After high school, I became passionate about entrepreneurship. I met new friends who I felt safe with and my college professors encouraged me to be the best I could be, despite my rocky past. After all, I was free, endless to create my own goals, manage my own time and study subjects that interested me. I didn’t have anyone to answer to nor did I have to face humiliation and ridicule for everything I did. I knew that college would be a place where I would thrive. I was passionate and determined to show the world that I was not sorry for being bullied.

I began to research others who were bullied. To my surprise and after a few Google searches, I started to realize that perhaps I was never the problem. I was quick to get home from college that evening to share my findings with my family. From learning about jealousy and praying on those who are weak, I began to tailor the research to fit my own life. It wasn’t long before I began to paint a clear picture in my head about what had happened to me.

Of course, this didn’t come overnight. By this time I had attempted suicide several times and had spent many evenings crying. Depression would come and go. Suicidal thoughts hovered over me like a billowing cloud. It was evident that the physical and emotional scars from high school served as constant reminders of my worthlessness. It wasn’t until I opened up to one of my professors about my traumatic past and shared my findings. I was reassured that I was never the problem and that I had a promising future ahead of me, filled with success and learning, love and meeting new people. I was excelling in business school and was happy to surround myself with students that also wanted to better themselves, not because they had to be there. Everything started to fall into place. I never was the problem.

See — I wasn’t your typical high school student. I was a caring individual and would constantly go out of my way to assist others. I had a loving family at home that provided me with shelter, love, and food on the table every night and most prominently — embraced my sexuality. I was encouraged each day to do my best and was raised to know that two wrongs don’t make a right. As a millennial, jealousy remains a large issue in today’s society. Many communities are plagued with students who see no future for themselves. Perhaps those who bully see others as a threat.
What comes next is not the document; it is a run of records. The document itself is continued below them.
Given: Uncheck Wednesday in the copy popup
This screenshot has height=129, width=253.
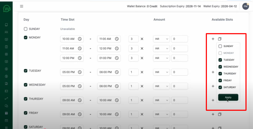Looking at the screenshot, I should click(220, 67).
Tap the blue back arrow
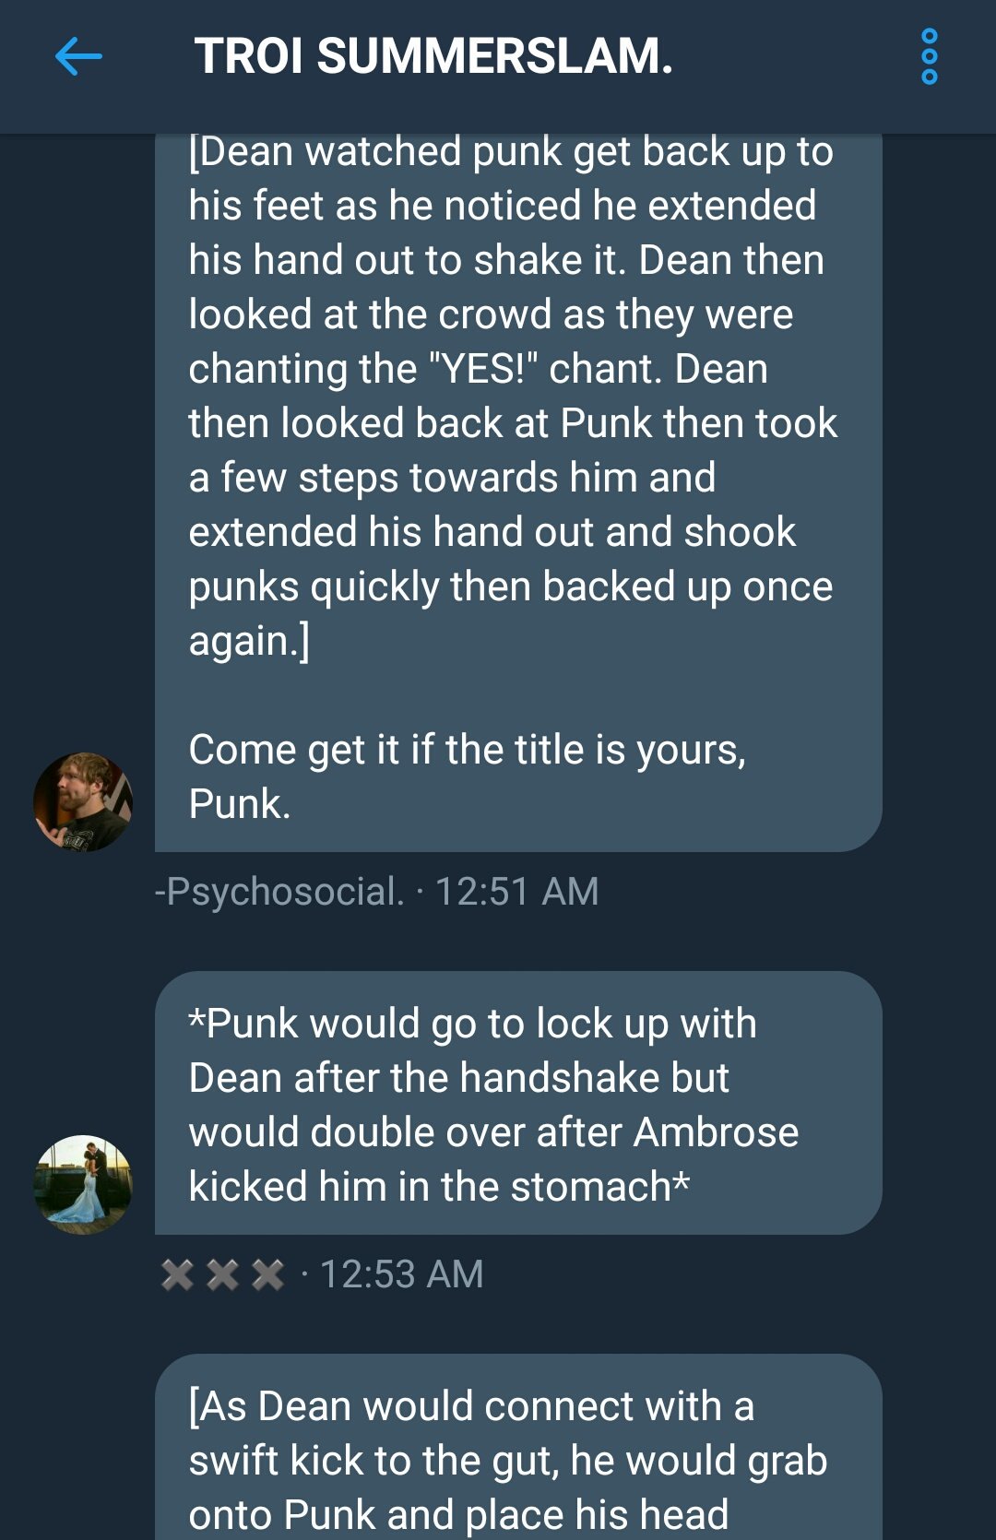Viewport: 996px width, 1540px height. 78,56
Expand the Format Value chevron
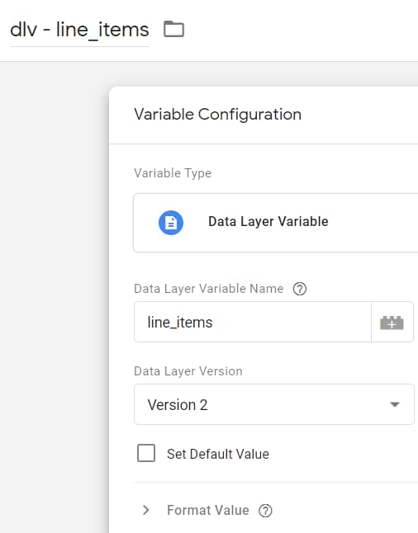Viewport: 418px width, 533px height. pyautogui.click(x=145, y=510)
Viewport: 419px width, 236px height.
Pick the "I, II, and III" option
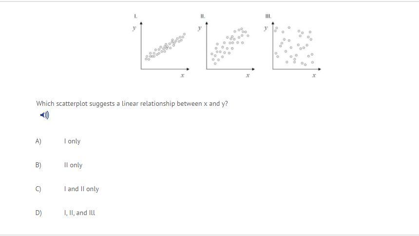[79, 213]
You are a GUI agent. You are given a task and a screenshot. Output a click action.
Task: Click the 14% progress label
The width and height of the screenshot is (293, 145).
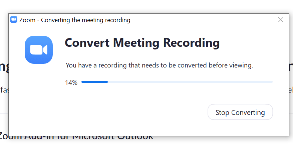[x=71, y=83]
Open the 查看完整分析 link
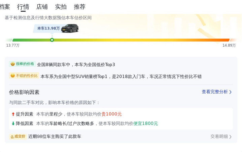 click(x=215, y=92)

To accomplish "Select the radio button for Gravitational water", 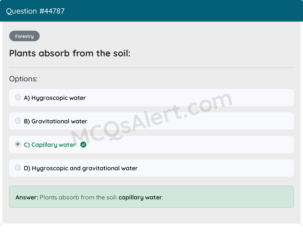I will coord(18,121).
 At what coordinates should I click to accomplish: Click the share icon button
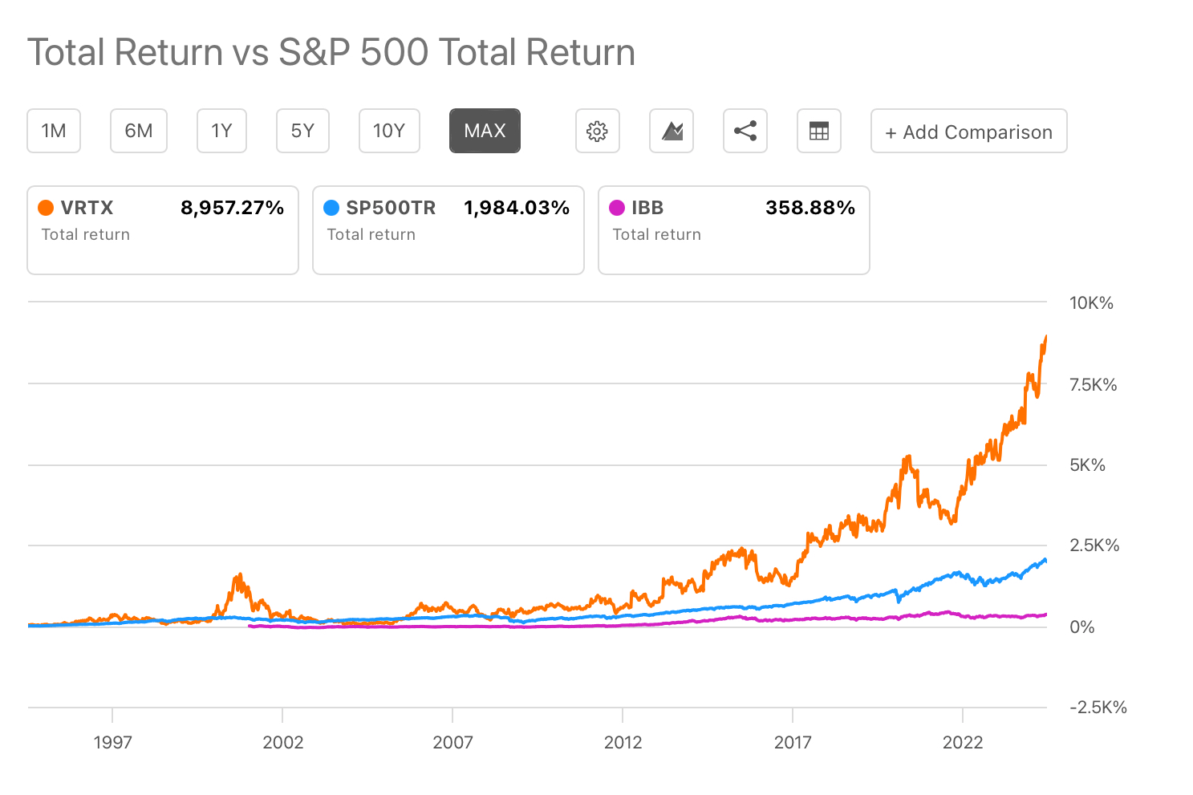(745, 131)
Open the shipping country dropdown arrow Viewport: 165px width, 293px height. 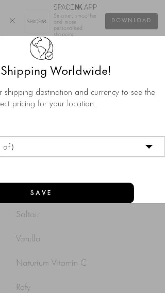tap(149, 147)
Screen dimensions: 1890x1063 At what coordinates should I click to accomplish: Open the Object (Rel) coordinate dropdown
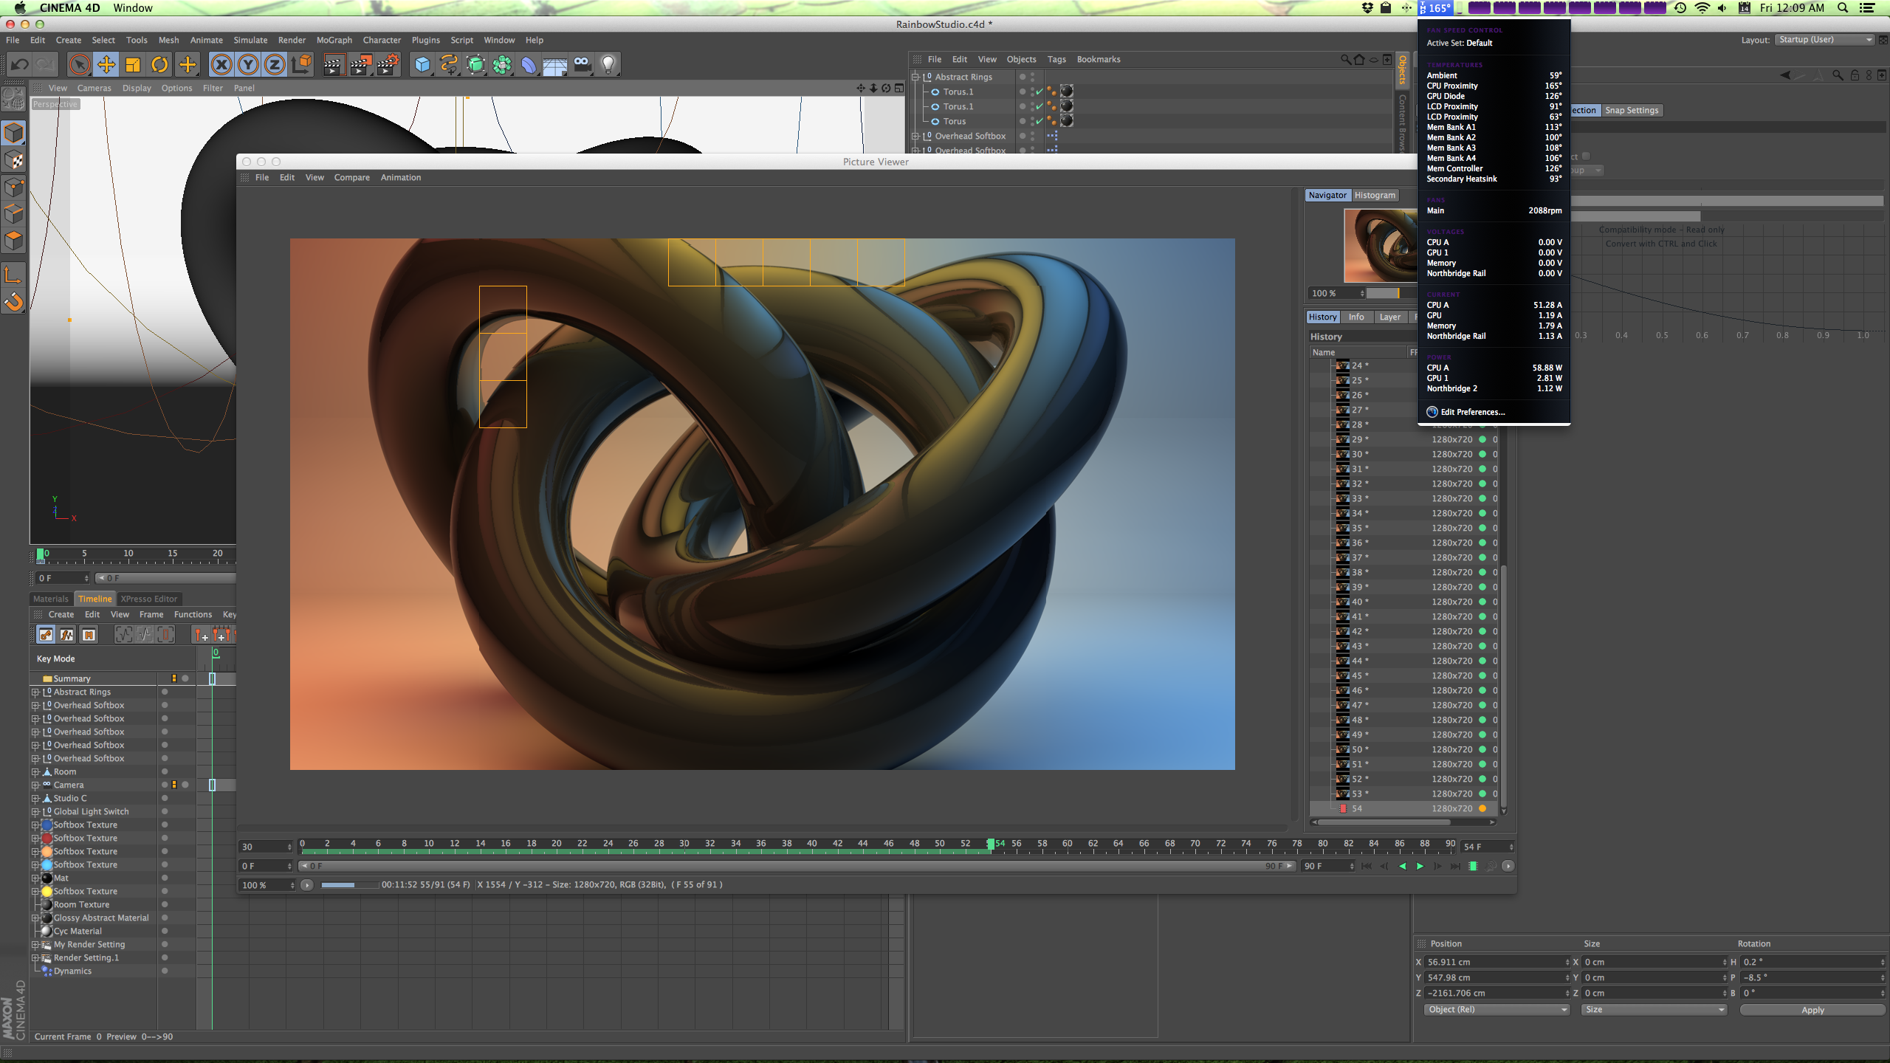pos(1496,1010)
In reality, bullying brought me closer to those who I cared so deeply about, and those who encouraged me to do my best. I learned self-acceptance and grasped the notion that I was the captain of my own vessel. If I wanted to make something great of my life, I had to look into the open ocean, where anything was possible.

Last year, I had the opportunity to publish my third book about the unfortunate events that I encountered in my younger years. I continue to navigate my own ship and sail the open waters, steering clear of threats that may lie ahead. I am not sorry that I was bullied and I refuse to accept condolences. Those who are bullied are stronger than they were yesterday and if you continue to steer your ship into the open waters, you too will find your own acceptance in everything you do.